A large part of your job as a DBA will be to manage the objects that exist in a database. Let’s look at the objects that you need to concern yourself with and discuss the main management issues that you will have in each of these areas.

Control Files

It is critical to the database that you have at least one valid control file for your database. These are small binary files that contain the records of the physical structure of the database and are important for database recovery. They can be multiplexed by the Oracle instance. Ensuring that you have at least three copies of the control files (remember, they are small), as well as text and binary backups whenever a data file, log file, or tablespace is changed and on a regularly scheduled basis (at least daily), will go a long way toward ensuring that your control files are in good shape. Control files are discussed in more detail in Chapter 6.

Redo Logs

Redo logs are necessary to ensure database integrity and should be duplexed in Oracle. More than one group of logs are needed, and duplexing them will keep another mirrored copy of the logs. Oracle mirroring helps even if your redo logs are mirrored by your storage subsystem because Oracle will use the alternative redo log if one should become corrupt. You will need to ensure that you have enough redo logs and that they are sized properly to support database performance. How large should your redo logs be? They should be large enough that a log switch does not typically occur more than once every 15 minutes due to the checkpointing that occurs during a log switch and the overhead that is incurred during this operation. Checkpointing writes information out to the data files from the logs and is important for data consistency. Checkpoints need to happen on a regular basis so that all of the buffers get written out to data files. How many redo logs should you have? You should have enough redo logs that the system will not wrap around to a log that has not yet completed a checkpoint or completed archiving (for systems in archivelog mode). Redo logs can be added, deleted, and switched through Oracle Enterprise Manager.

Undo Management

The before images of changed rows are stored in the Undo segment. Oracle will manage your undo segments for you, but you need to determine how large to make the tablespace that the Undo segment is stored in. The size that you make this depends on the length of time that you want the undo information to be available to you. There are parameters to manage the retention in the Undo tablespace and the size of the Undo. UNDO_MANAGEMENT set to AUTO turns on automatic undo management, UNDO_TABLESPACE sets the tablespace, and UNDO_RETENTION sets the time retention for keeping the information in the Undo tablespace.

Schema Objects

As discussed earlier in this chapter, you can manage schema objects through SQL Developer. There are also some things that you may want to do with your own SQL scripts that run as scheduled jobs. When managing schemas, you need to ensure that those physical objects that take up a great deal of space do, in fact, have enough space to grow. These include tables, indexes, clusters, and partitioned tables. Manage these objects through sizing of the tablespaces where they are implemented. Just because an object may have hundreds of extents doesn’t mean that a reorganization of the object is not necessary. You need to reorg only if there are a large number of chained or migrated rows. It is also possible for the reorgs to gain back unused space. Indexes, on the other hand, will need to be rebuilt more frequently and do provide some performance benefits. These rebuilds and reorganizations of indexes can typically be done online and are easy to take care of at a time when there is not much going on in the database. You find out more about managing space in the next section.
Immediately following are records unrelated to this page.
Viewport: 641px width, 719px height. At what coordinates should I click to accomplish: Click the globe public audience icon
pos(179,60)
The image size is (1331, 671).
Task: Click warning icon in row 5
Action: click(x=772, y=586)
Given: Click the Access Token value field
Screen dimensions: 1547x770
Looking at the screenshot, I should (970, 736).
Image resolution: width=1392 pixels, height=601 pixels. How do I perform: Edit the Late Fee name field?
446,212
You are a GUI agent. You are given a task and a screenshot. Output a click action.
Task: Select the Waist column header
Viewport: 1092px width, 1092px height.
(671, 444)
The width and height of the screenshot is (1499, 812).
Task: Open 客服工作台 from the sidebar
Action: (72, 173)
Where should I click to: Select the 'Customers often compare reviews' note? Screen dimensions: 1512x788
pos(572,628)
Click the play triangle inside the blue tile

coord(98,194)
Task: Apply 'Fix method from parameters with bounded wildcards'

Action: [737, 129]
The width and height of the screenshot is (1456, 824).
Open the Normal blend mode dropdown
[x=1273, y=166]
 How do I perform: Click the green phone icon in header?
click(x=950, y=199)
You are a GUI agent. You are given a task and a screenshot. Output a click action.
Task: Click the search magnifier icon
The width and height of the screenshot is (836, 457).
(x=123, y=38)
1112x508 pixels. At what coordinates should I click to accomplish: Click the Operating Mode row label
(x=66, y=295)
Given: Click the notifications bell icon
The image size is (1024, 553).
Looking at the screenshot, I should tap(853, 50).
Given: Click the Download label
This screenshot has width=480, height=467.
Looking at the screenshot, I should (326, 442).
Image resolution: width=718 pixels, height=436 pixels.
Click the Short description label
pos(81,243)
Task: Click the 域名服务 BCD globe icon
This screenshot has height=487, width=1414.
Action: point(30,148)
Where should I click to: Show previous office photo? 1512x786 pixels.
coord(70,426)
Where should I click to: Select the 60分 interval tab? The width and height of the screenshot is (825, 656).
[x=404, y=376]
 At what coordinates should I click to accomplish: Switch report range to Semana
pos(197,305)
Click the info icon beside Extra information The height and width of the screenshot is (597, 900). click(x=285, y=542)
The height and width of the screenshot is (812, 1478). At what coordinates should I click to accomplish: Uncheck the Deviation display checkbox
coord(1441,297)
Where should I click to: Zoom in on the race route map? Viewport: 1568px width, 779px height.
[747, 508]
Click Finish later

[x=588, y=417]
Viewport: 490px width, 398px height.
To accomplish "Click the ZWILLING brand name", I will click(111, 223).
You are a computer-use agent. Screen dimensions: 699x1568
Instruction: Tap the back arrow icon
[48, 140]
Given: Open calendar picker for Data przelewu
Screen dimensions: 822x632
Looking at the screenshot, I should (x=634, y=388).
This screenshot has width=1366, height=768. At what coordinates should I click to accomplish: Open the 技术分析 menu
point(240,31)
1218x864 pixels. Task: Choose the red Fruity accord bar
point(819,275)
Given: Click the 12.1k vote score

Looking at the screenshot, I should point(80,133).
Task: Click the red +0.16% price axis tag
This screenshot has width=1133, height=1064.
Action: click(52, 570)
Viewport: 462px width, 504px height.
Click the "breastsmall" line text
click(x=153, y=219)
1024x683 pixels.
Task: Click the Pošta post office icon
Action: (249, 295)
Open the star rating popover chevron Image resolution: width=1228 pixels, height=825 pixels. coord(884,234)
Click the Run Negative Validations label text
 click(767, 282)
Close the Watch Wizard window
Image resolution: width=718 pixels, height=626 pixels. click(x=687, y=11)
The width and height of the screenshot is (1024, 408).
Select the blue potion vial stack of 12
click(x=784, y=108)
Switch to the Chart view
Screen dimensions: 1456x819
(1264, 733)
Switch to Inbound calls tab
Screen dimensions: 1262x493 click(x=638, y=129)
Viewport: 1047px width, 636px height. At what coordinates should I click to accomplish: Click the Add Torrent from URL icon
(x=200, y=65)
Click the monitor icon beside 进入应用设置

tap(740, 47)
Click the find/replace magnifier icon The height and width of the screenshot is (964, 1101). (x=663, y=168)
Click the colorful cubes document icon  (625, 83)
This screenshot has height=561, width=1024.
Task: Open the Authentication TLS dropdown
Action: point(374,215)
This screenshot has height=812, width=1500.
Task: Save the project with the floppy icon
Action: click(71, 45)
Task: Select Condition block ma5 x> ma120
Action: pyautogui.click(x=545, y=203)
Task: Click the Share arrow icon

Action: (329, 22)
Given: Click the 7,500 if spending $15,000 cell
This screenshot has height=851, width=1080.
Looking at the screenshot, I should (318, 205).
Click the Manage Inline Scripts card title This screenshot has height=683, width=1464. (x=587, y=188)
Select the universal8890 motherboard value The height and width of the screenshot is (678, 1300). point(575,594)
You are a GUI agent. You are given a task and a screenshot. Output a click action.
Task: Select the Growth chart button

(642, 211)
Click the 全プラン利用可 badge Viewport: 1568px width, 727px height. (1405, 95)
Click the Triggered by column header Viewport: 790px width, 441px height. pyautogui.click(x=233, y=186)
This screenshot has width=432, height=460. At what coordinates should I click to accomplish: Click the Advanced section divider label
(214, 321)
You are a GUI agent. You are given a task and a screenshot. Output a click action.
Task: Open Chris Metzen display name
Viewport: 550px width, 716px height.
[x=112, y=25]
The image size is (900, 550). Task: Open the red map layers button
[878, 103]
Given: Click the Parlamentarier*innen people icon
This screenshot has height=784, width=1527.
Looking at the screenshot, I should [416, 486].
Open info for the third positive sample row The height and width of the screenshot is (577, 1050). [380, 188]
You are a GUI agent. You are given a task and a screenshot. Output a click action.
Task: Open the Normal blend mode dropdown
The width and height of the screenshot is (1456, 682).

It is important to keep up-to-date statistics on your tables and indexes. This will assist the optimizer in making better decisions when choosing access paths for your queries and can be used to validate the structures. Besides statistics about the object, there are also system statistics that help determine the resources available. The DBMS_STATS package will gather statistics for the overall system (DBMS_STATS.GATHER_SYSTEM_STATS) and for the database-level statistics (DBMS_STATS.GATHER_DATABASE_STATS). In Oracle Database 12c, a scheduler job called gather_stats_job will run during a maintenance window between 10:00 p.m. and 6:00 a.m., by default, and will run statistics for those objects in cases where they have not been collected yet or are stale (statistics that are old due to recent changes in data). There is a table, DBA_AUTOTASK_TASK, to check what maintenance jobs have been scheduled. Setting the Oracle Database 12c initialization parameter STATISTIC_LEVEL to TYPICAL (the default) will allow Oracle to automatically update statistics as a background task on a regular basis and is the recommended approach for gathering statistics. In pre–Oracle Database 11g releases, the DBMS_STATS package should be run manually. Especially after upgrade of a database, it is important to manually run object, database, and system statistics.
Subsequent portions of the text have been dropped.